The goal is identification, not an identity

Or “The Grammar of Identification”

Governments talk about creating a “digital identity” as if it’s a one-off task. But really what they’re creating is a process for “identification”, a process that’s repeated again and again, in many different contexts.

Sure, identification sounds like it creates an identity. Indeed, Kim Cameron’s Laws of Identity got us to think that identification “provides” identity. But it doesn’t and I’ll explain why, because the conflation of identification with identity has contributed to the repeated failure of grand identity federations, and more.

There is of course a repeated structure to the process of identification, a sort of grammar. But every organisation performs identification differently, and for good reasons.

Enrolment or onboarding, two steps requiring identification processes, tend to draw on a standard set of ID documents, but different customers will present a different selection of IDs from that set.

Some government services might be restricted to citizens, for example, so proof of citizenship will be vital. But for other services you might need to be a resident in a particular area, in which case proof of residential address becomes more important.

Admitting a graduate to a professional association will entail close examination of their college qualifications. However the association might take the person’s name and address for granted, on the basis that these details would have been checked previously by the colleges.

Consider the Know Your Customer (KYC) identification processes in banking. They draw on a near-universal superset of official ID documents, including passport, birth certificate, driver licence, and residency papers, from which the prospective customer can choose and present a certain minimum number.

But the precise ways in which IDs are checked vary between banks. Some might simply inspect the physical document and record the details. Others might look up the details in a database in real time. Online, they might match a selfie taken live by the user with an ID document, using an online verification bureau and real-time facial recognition.

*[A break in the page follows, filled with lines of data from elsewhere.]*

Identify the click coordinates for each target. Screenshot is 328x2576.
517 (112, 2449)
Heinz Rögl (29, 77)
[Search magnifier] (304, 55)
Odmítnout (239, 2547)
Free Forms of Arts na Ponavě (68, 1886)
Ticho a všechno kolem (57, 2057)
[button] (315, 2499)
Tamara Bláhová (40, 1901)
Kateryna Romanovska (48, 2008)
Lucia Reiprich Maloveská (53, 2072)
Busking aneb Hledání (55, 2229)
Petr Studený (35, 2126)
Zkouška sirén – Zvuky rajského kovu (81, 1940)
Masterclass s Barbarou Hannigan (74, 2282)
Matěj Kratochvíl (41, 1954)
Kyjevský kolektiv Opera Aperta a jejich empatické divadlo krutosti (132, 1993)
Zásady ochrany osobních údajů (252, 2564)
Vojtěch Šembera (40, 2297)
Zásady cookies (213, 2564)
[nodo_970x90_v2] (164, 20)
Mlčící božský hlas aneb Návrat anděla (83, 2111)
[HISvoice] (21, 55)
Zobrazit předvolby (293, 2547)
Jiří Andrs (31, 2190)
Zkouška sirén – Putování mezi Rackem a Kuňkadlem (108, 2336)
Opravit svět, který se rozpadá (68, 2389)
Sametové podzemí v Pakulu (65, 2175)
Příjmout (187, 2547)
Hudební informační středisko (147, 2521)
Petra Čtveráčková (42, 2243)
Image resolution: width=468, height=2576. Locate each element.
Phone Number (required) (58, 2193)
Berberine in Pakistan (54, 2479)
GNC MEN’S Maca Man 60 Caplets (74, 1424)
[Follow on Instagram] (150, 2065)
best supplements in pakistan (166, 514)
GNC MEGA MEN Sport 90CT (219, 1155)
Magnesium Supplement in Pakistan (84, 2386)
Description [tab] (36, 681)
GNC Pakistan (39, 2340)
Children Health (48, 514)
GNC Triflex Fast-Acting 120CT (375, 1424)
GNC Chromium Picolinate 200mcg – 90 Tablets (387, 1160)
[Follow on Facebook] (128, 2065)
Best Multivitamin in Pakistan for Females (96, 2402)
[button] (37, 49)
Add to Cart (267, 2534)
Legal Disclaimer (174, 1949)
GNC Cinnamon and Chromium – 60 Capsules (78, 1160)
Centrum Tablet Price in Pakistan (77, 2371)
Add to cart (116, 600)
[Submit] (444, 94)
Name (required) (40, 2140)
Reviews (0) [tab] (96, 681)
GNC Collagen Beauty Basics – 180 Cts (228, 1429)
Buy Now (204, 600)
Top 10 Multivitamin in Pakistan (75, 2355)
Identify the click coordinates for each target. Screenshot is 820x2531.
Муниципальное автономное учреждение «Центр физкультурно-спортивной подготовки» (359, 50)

Each identification follows its own script. The variations in scripts mean that identifications done by different organisations are rarely equivalent.

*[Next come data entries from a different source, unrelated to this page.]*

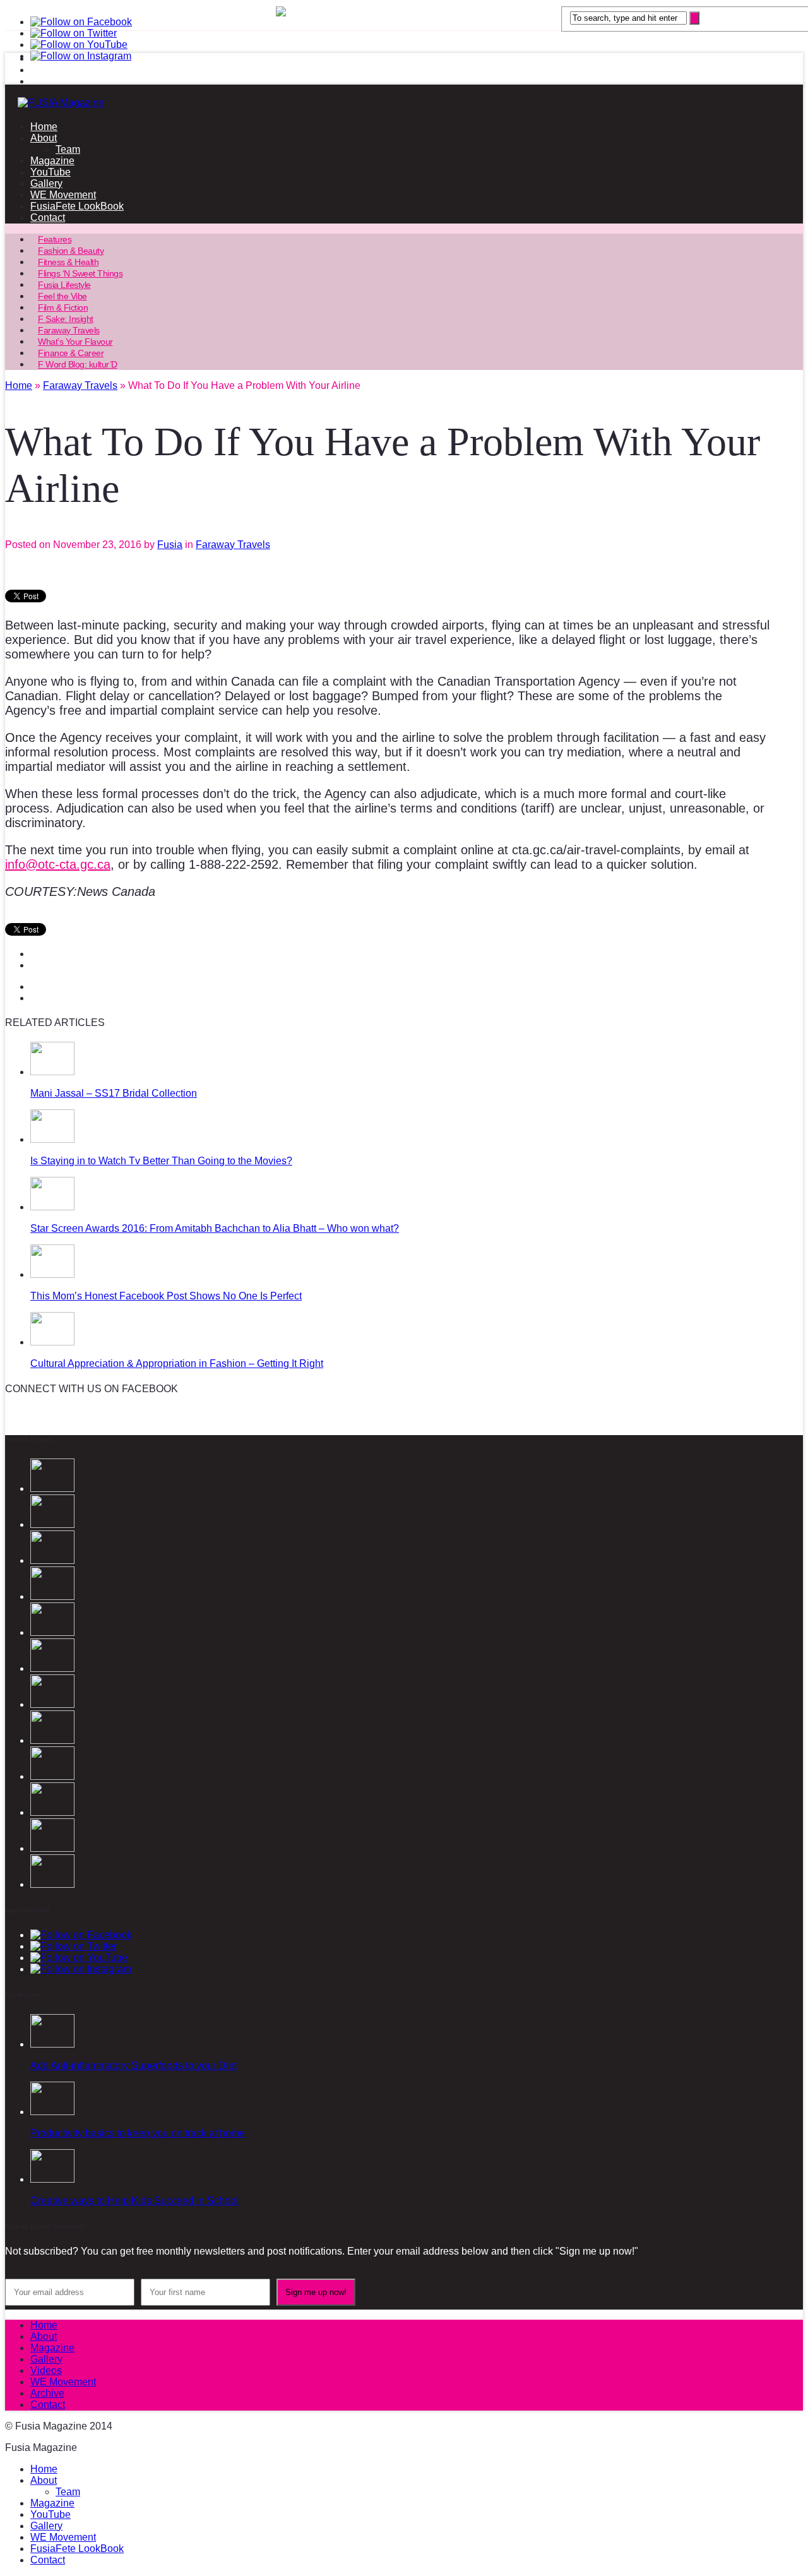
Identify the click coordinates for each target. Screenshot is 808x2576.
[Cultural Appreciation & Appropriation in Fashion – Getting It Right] (52, 1342)
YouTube (50, 172)
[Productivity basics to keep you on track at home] (52, 2111)
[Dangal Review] (52, 1812)
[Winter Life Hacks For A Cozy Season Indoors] (52, 1704)
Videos (46, 2370)
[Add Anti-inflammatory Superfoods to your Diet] (52, 2044)
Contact (47, 217)
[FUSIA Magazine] (404, 103)
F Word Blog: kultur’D (77, 364)
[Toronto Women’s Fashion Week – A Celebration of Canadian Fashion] (52, 1848)
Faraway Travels (233, 544)
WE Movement (63, 194)
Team (68, 149)
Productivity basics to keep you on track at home (137, 2133)
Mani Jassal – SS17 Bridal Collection (113, 1093)
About (43, 138)
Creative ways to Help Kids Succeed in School (134, 2200)
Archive (47, 2393)
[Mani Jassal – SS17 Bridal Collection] (52, 1071)
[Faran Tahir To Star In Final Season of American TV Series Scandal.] (52, 1596)
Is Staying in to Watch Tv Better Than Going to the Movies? (161, 1160)
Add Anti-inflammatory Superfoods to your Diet (133, 2065)
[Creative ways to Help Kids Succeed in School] (52, 2179)
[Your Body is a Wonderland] (52, 1740)
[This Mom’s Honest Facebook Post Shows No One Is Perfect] (52, 1274)
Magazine (52, 160)
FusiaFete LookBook (77, 206)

While we might say casually that a customer has been “identified” and given an identifier, these identifiers are usually meaningless outside the business concerned. Your bank won’t identify you solely by your energy provider’s account number.

This is why “reusable KYC” (aka “KYC Once”) is such an intractable problem. The experience of the Australian Payment Council’s trust framework is instructive: for five years the working group deliberated over digital identity use cases but it couldn’t reach agreement on KYC Once.

Counterintuitively, the identification process does not generally create a reusable identity.

There is no getting around this specificity of identification.

The government of Australia’s most populous state, New South Wales, is rolling out a NSW Digital ID, and the federal government has flagged a national digital ID as a response to the ongoing scourge of data theft.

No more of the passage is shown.